Brief: Below is some data; print it all back exactly.

☆ ☆ ☆ ☆

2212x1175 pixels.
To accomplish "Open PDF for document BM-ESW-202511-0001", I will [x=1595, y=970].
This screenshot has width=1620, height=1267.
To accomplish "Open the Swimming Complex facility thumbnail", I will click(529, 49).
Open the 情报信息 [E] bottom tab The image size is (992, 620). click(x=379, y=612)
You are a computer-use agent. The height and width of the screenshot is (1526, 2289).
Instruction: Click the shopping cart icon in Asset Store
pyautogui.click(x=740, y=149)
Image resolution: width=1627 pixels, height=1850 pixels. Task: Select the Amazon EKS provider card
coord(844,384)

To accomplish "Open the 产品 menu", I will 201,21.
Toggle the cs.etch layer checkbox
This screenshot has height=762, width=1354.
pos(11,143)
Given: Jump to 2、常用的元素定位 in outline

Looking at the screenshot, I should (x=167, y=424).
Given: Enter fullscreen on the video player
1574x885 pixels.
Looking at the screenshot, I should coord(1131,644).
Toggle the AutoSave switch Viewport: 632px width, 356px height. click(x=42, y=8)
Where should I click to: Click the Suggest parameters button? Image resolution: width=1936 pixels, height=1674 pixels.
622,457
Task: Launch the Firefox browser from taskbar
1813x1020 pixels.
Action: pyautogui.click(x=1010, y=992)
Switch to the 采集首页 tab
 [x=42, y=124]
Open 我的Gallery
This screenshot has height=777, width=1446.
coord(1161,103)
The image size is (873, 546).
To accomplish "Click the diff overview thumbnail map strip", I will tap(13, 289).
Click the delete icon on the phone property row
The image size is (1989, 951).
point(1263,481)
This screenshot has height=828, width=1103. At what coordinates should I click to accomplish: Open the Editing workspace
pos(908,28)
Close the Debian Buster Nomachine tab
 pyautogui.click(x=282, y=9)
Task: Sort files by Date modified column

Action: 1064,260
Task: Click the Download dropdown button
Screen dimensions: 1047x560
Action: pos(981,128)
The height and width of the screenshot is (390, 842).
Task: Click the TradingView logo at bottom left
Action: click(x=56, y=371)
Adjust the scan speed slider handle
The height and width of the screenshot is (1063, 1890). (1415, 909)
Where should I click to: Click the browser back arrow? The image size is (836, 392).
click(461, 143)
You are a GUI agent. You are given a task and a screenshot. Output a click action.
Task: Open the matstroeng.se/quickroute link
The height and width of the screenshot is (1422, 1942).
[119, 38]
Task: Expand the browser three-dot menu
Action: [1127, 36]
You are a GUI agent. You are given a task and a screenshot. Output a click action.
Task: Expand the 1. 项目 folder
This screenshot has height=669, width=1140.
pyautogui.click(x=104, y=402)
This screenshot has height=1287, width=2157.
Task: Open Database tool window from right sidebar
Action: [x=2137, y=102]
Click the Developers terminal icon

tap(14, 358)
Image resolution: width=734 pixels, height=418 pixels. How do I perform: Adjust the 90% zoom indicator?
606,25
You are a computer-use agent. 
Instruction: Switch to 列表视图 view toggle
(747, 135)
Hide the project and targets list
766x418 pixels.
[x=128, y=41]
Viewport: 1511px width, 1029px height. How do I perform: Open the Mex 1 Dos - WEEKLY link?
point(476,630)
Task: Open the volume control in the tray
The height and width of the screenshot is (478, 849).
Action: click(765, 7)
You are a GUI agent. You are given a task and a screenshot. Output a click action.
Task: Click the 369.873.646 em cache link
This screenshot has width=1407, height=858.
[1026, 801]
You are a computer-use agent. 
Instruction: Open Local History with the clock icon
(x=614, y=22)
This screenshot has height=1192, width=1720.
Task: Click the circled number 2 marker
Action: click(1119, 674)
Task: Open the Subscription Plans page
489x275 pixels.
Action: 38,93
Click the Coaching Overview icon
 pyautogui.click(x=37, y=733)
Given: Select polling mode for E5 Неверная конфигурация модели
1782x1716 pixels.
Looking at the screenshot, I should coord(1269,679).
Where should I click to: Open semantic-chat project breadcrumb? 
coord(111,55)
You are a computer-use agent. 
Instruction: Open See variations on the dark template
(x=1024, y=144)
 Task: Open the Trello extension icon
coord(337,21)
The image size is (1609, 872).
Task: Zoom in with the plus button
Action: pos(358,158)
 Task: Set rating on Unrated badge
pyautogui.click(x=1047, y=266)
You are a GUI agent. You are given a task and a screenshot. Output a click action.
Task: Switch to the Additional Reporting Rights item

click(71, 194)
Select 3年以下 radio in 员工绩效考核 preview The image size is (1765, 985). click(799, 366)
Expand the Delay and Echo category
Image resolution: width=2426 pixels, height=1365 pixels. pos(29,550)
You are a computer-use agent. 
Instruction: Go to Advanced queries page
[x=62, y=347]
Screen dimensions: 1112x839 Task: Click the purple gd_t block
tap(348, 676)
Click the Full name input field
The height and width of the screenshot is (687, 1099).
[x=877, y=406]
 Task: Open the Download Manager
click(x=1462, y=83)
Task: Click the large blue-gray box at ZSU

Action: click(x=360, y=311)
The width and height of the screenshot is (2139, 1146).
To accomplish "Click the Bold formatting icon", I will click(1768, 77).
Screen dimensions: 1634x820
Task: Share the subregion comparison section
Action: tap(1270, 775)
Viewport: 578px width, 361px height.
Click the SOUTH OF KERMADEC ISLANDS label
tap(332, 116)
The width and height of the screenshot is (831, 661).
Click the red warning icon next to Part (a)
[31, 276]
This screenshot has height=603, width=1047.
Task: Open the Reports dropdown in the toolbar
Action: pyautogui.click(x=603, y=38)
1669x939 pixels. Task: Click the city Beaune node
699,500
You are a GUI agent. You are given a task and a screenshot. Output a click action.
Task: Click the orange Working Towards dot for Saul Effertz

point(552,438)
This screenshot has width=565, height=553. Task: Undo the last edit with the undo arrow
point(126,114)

☆ ☆ ☆ ☆

Answer to the problem:
2212x1175 pixels.
To accomplish "Open PDF for document BM-ESW-202511-0001", I will [x=1595, y=970].
This screenshot has width=1620, height=1267.
To accomplish "Open the Swimming Complex facility thumbnail", I will click(529, 49).
Open the 情报信息 [E] bottom tab The image size is (992, 620). click(x=379, y=612)
You are a computer-use agent. The height and width of the screenshot is (1526, 2289).
Instruction: Click the shopping cart icon in Asset Store
pyautogui.click(x=740, y=149)
Image resolution: width=1627 pixels, height=1850 pixels. Task: Select the Amazon EKS provider card
coord(844,384)

To accomplish "Open the 产品 menu", I will 201,21.
Toggle the cs.etch layer checkbox
This screenshot has height=762, width=1354.
pos(11,143)
Given: Jump to 2、常用的元素定位 in outline

Looking at the screenshot, I should (x=167, y=424).
Given: Enter fullscreen on the video player
1574x885 pixels.
Looking at the screenshot, I should coord(1131,644).
Toggle the AutoSave switch Viewport: 632px width, 356px height. click(x=42, y=8)
Where should I click to: Click the Suggest parameters button? Image resolution: width=1936 pixels, height=1674 pixels.
622,457
Task: Launch the Firefox browser from taskbar
1813x1020 pixels.
Action: pyautogui.click(x=1010, y=992)
Switch to the 采集首页 tab
 [x=42, y=124]
Open 我的Gallery
This screenshot has height=777, width=1446.
coord(1161,103)
The image size is (873, 546).
To accomplish "Click the diff overview thumbnail map strip", I will tap(13, 289).
Click the delete icon on the phone property row
The image size is (1989, 951).
point(1263,481)
This screenshot has height=828, width=1103. At what coordinates should I click to accomplish: Open the Editing workspace
pos(908,28)
Close the Debian Buster Nomachine tab
 pyautogui.click(x=282, y=9)
Task: Sort files by Date modified column

Action: 1064,260
Task: Click the Download dropdown button
Screen dimensions: 1047x560
Action: pos(981,128)
The height and width of the screenshot is (390, 842).
Task: Click the TradingView logo at bottom left
Action: click(x=56, y=371)
Adjust the scan speed slider handle
The height and width of the screenshot is (1063, 1890). (1415, 909)
Where should I click to: Click the browser back arrow? The image size is (836, 392).
click(461, 143)
You are a GUI agent. You are given a task and a screenshot. Output a click action.
Task: Open the matstroeng.se/quickroute link
The height and width of the screenshot is (1422, 1942).
[119, 38]
Task: Expand the browser three-dot menu
Action: [1127, 36]
You are a GUI agent. You are given a task and a screenshot. Output a click action.
Task: Expand the 1. 项目 folder
This screenshot has height=669, width=1140.
pyautogui.click(x=104, y=402)
This screenshot has height=1287, width=2157.
Task: Open Database tool window from right sidebar
Action: [x=2137, y=102]
Click the Developers terminal icon

tap(14, 358)
Image resolution: width=734 pixels, height=418 pixels. How do I perform: Adjust the 90% zoom indicator?
606,25
You are a computer-use agent. 
Instruction: Switch to 列表视图 view toggle
(747, 135)
Hide the project and targets list
766x418 pixels.
[x=128, y=41]
Viewport: 1511px width, 1029px height. How do I perform: Open the Mex 1 Dos - WEEKLY link?
point(476,630)
Task: Open the volume control in the tray
The height and width of the screenshot is (478, 849).
Action: click(765, 7)
You are a GUI agent. You are given a task and a screenshot. Output a click action.
Task: Click the 369.873.646 em cache link
This screenshot has width=1407, height=858.
[1026, 801]
You are a computer-use agent. 
Instruction: Open Local History with the clock icon
(x=614, y=22)
This screenshot has height=1192, width=1720.
Task: Click the circled number 2 marker
Action: click(1119, 674)
Task: Open the Subscription Plans page
489x275 pixels.
Action: 38,93
Click the Coaching Overview icon
 pyautogui.click(x=37, y=733)
Given: Select polling mode for E5 Неверная конфигурация модели
1782x1716 pixels.
Looking at the screenshot, I should coord(1269,679).
Where should I click to: Open semantic-chat project breadcrumb? 
coord(111,55)
You are a computer-use agent. 
Instruction: Open See variations on the dark template
(x=1024, y=144)
 Task: Open the Trello extension icon
coord(337,21)
The image size is (1609, 872).
Task: Zoom in with the plus button
Action: pos(358,158)
 Task: Set rating on Unrated badge
pyautogui.click(x=1047, y=266)
You are a GUI agent. You are given a task and a screenshot. Output a click action.
Task: Switch to the Additional Reporting Rights item

click(71, 194)
Select 3年以下 radio in 员工绩效考核 preview The image size is (1765, 985). click(799, 366)
Expand the Delay and Echo category
Image resolution: width=2426 pixels, height=1365 pixels. pos(29,550)
You are a computer-use agent. 
Instruction: Go to Advanced queries page
[x=62, y=347]
Screen dimensions: 1112x839 Task: Click the purple gd_t block
tap(348, 676)
Click the Full name input field
The height and width of the screenshot is (687, 1099).
[x=877, y=406]
 Task: Open the Download Manager
click(x=1462, y=83)
Task: Click the large blue-gray box at ZSU

Action: click(x=360, y=311)
The width and height of the screenshot is (2139, 1146).
To accomplish "Click the Bold formatting icon", I will click(1768, 77).
Screen dimensions: 1634x820
Task: Share the subregion comparison section
Action: tap(1270, 775)
Viewport: 578px width, 361px height.
Click the SOUTH OF KERMADEC ISLANDS label
tap(332, 116)
The width and height of the screenshot is (831, 661).
Click the red warning icon next to Part (a)
[31, 276]
This screenshot has height=603, width=1047.
Task: Open the Reports dropdown in the toolbar
Action: pyautogui.click(x=603, y=38)
1669x939 pixels. Task: Click the city Beaune node
699,500
You are a GUI agent. You are given a task and a screenshot. Output a click action.
Task: Click the orange Working Towards dot for Saul Effertz

point(552,438)
This screenshot has width=565, height=553. Task: Undo the last edit with the undo arrow
point(126,114)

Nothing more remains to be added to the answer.